When using directional adpositions, a frame of reference must be assumed for interpreting the meaning of directional adpositions. For example, the meaning of to the left of in English can be based on a relative (speaker or listener based) reference frame or an intrinsic (object based) reference frame (Levinson, 1996). When a Figure and a Ground are both in motion, it is possible for a Figure to be described as being behind or in front of the Ground, even if neither have intrinsic features. As shown by Walker (in preparation), there are good reasons to assume that in the latter case a motion based reference frame is involved. This means that if Finnish speakers would use edellä (in front of) and jäljessä (behind) more frequently in situations where both the Figure and Ground are in motion, a difference in reference frame use between Finnish on one hand and English and Swedish on the other could be expected.
We asked native English, Swedish and Finnish speakers’ to select adpositions from a language specific list to describe the location of a Figure relative to a Ground when both were shown to be moving on a computer screen. We were interested in any differences between Finnish, English and Swedish speakers.

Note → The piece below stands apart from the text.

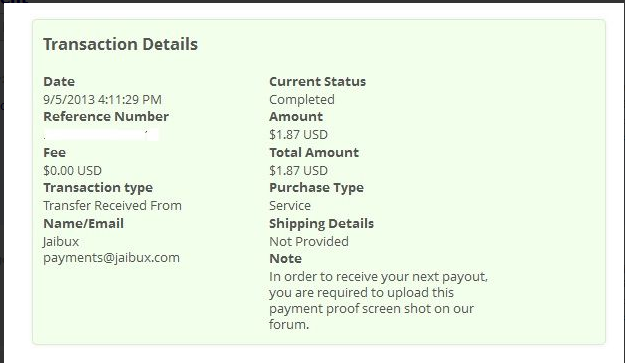Click the Completed status value
625x363 pixels.
[x=302, y=100]

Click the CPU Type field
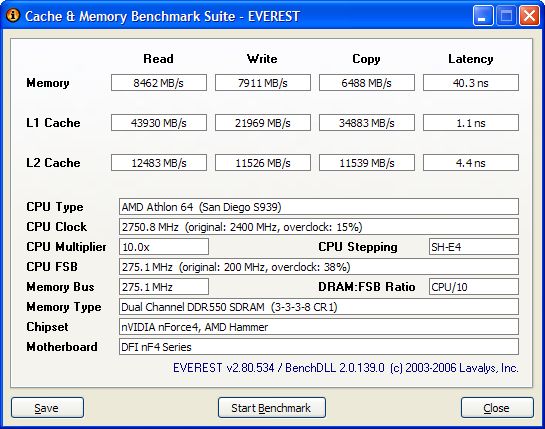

All languages showed a predominant use of directional spatial adpositions referring to the lexical concepts TO THE LEFT OF, TO THE RIGHT OF, ABOVE and BELOW. There were no differences between the languages in directional adpositions use or reference frame use, including reference frame use based on motion.
We conclude that despite differences in the grammars of the languages involved, and potential differences in reference frame system use, the three languages investigated encode Figure location in relation to Ground location in a similar way when both are in motion.

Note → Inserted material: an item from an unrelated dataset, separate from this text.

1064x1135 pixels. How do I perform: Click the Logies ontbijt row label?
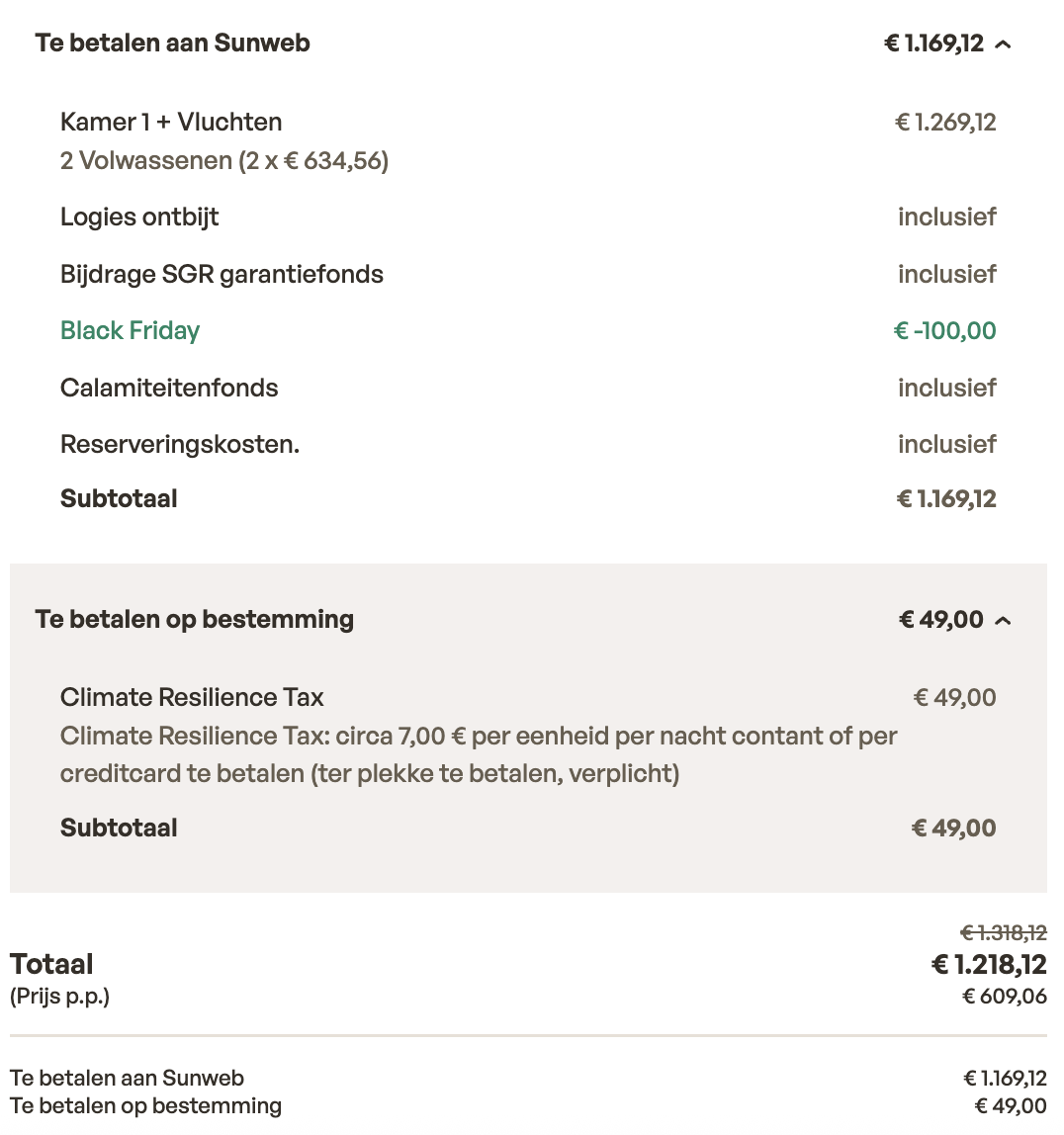[x=139, y=217]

Levinson, S. C. (1996). Frames of reference and Molyneux’s question: Crosslingiuistic evidence. In P. Bloom, M.A. Peterson, L. Nadel & M.F. Garrett (Eds.) Language and Space (pp.109-170). Massachusetts: MIT Press.
Nikanne, U. (2003). How Finnish postpositions see the axis system. In E. van der Zee & J. Slack (Eds.), Representing direction in language and space. Oxford, UK: Oxford University Press.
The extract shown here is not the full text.